Ce qui s’est passé à Tripoli dimanche et lundi, derniers ne peut se produire nulle part ailleurs. D’ailleurs, il se passe toujours des choses surprenantes en Libye dont seul le guide Kadhafi en connaît les secrets. C’est justement son fils Saadi Kadhafi, président de la fédération libyenne de football, qui est à l’origine d’une étrange réunion de 23 pays africains pour soutenir le Suisse, Joseph Blatter.
Ce dernier étant candidat à sa propre succession à la tête de la FIFA. Non ce n’est pas incroyable, c’est vrai. La Libye qui se définit comme le chantre de l’africanisme cultive son millionième paradoxe en soutenant un Européen au détriment d’un Africain. Le président de la Confédération africaine de football (CAF), Issa Hayatou, qui est le seul concurrent de Blatter, n’aurait jamais imaginé un tel affront.

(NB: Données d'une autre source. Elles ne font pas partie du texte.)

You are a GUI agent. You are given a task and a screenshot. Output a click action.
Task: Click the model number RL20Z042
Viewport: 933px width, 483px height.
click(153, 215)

Les représentants des 23 pays sont parvenus à un consensus pour donner main-forte à Blatter contre Hayatou. Il faudrait chercher dans le lexique vert des « Kadhafiates » pour essayer de comprendre les raisons qui ont poussé ce pays à mener campagne contre un Africain. Convenez avec nous que cette attitude ne rime aucunement avec l’extrême ferveur africaine du dirigeant libyen qui a claqué la maison arabe pour se tourner vers le continent noir. La création, en pompes, de l’Union Africaine à la place de la tristement célèbre OUA, n’est –elle pas l’oeuvre de la Libye ? À moins que l’on se trompe d’histoire et de géographie, le Camerounais Issa Hayatou est un pur produit africain qui dirige la CAF, une institution tout aussi purement africaine. C’est un homme qui a beaucoup donné au football africain depuis son élection en 1988.

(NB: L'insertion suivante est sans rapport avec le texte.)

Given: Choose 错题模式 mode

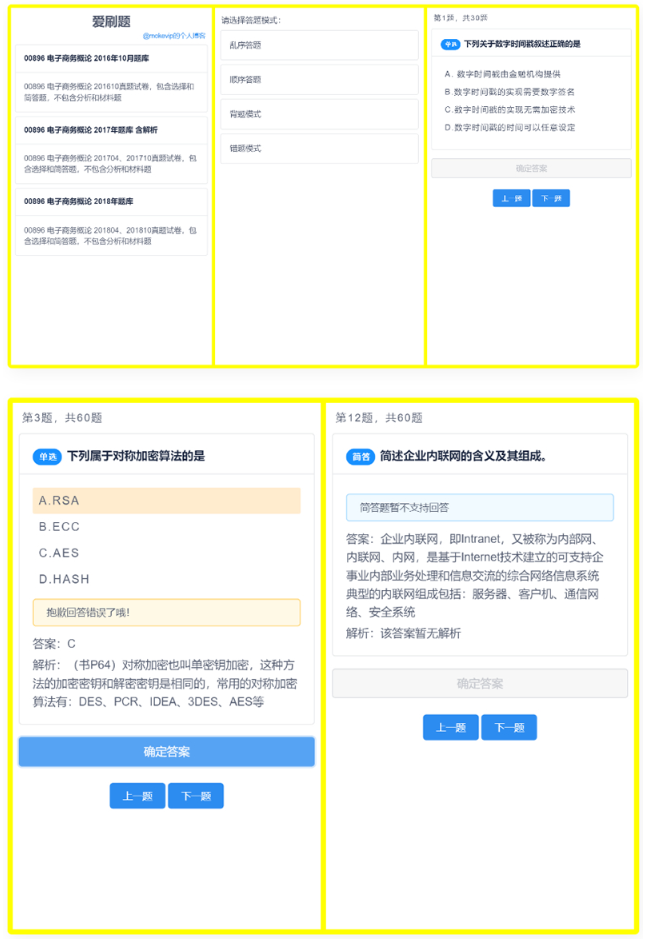Looking at the screenshot, I should click(319, 148).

Le football du continent noir a pris des galons en étant représenté par cinq équipes à la Coupe du monde et la CAN est sortie de sa coquille continentale pour prendre une envergure internationale. Les séminaristes de Tripoli ont oublié tout le travail accompli par leur frère africain. Ils lui ont opposé Joseph Blatter dont ils estiment qu’il a un programme et qu’il a beaucoup donné aux pays africains.

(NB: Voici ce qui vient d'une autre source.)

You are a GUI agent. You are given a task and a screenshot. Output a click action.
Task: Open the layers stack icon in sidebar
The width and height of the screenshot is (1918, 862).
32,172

L’adage qui dit : Dieu préservez-moi de mes amis, mes ennemis, je m’en charge, n’a jamais été aussi exact que dans l’Afrique du football, de la politique et de l’économie. Et dire que Blatter est combattu avec une virulence sans précédent par, Lennart Johansson, le président de l’Union Européenne de Football (UEFA). Un monde à l’envers inventé par l’Afrique des revers.